3, route de Chêne.
Nous marchions en direction de la Gare des Eaux-Vives, où un lecteur nous avait balancé une adresse. Le long de la route et des rails de tram, une petite arcade nous ouvrit les bras.
Certains tenanciers optent dès le début pour une décoration épurée, design, aérée. Ici, c’était l’extrême inverse. Sur le miroir doré du fond, des autocollants « Yo ♥ Real Madrid » et « Yo ♥ Barcelona » semblaient avoir été posés à la va-vite et un peu aléatoirement. Derrière nous trônait un poster du film Titanic dans un cadre (!) et d’autres flyers scotchés: « El Rey de Europa », « Barça 93-94 »…

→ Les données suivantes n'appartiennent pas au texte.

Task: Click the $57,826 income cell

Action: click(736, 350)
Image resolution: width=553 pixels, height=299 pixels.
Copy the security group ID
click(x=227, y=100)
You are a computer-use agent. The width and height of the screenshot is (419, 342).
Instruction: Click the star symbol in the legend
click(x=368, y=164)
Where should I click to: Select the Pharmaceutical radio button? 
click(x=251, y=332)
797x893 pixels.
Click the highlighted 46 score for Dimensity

Un autre cadre, dans l’angle du mur, exhibait une collection de photos prises dans le bar, pour les 100 ans d’un homme dont nous avons déduit qu’il devait être un habitué. A l’entrée, le porte-manteaux mural témoignait d’un combat acharné à la perceuse, en vue des nombreux trous qui l’entourait et des vestiges de clous tordus.

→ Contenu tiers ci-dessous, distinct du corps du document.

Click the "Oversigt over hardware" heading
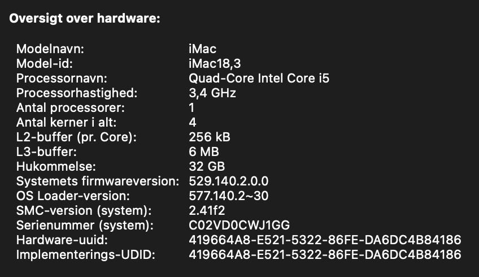 point(85,19)
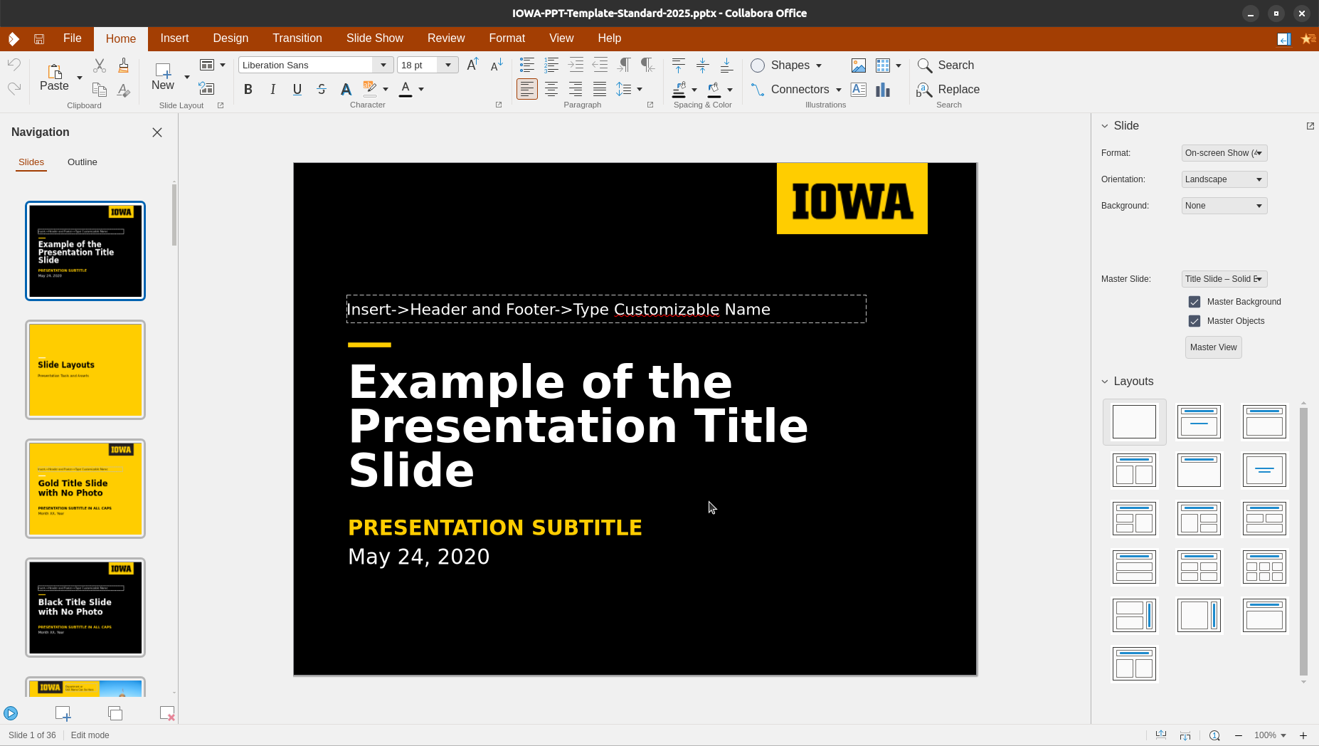Toggle the Master Objects checkbox
Screen dimensions: 1319x746
[1194, 321]
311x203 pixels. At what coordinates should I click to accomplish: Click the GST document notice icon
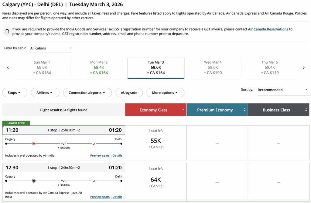8,32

L’ambiance était au jeu, puisqu’un simple coup d’œuil nous fit découvrir deux tactilos, un distributeur a rento/tribolo et une arcade de jeu “Maxx, Jade Edition”.

Contre le zinc, une grille d’aération (ou d’évacuation de je-ne-sais-quoi) ne risquait pas d’être volée: elle était maintenue prisonnière avec un gros cadenas.
Contre la vitrine, un minuscule aquarium presque aussi rempli que le bar, hébergeait deux gros poissons tandis qu’au dessus de nos têtes des plantes en pots (décorés d’un goût certain) jouaient les alpinistes.
Une horloge représentant le stade du Barça un peu passé nous rappelait que l’heure tournait.
Nous payâmes nos deux 1664 à 3.30.- en remarquant au passage que la caisse enregistreuse de l’établissement était aussi large que celles des coop de notre enfance. A la dernière minute, une envie pressante envoya Mac du côté des aisances et ajouta un bonus a cette chronique. Pour se rendre aux W.C il faut:
- demander la clé au bar
- traverser l’établissement
- contourner des futs de bières
- enjamber la cuisine
- saluer les poubelles pleines a ras bord au passage
- finalement se retrouver dans les minuscules toilettes dont la porte, c’est bien la peine, ferme mal.
Nous poussâmes la porte et partîmes vers la suite des événements.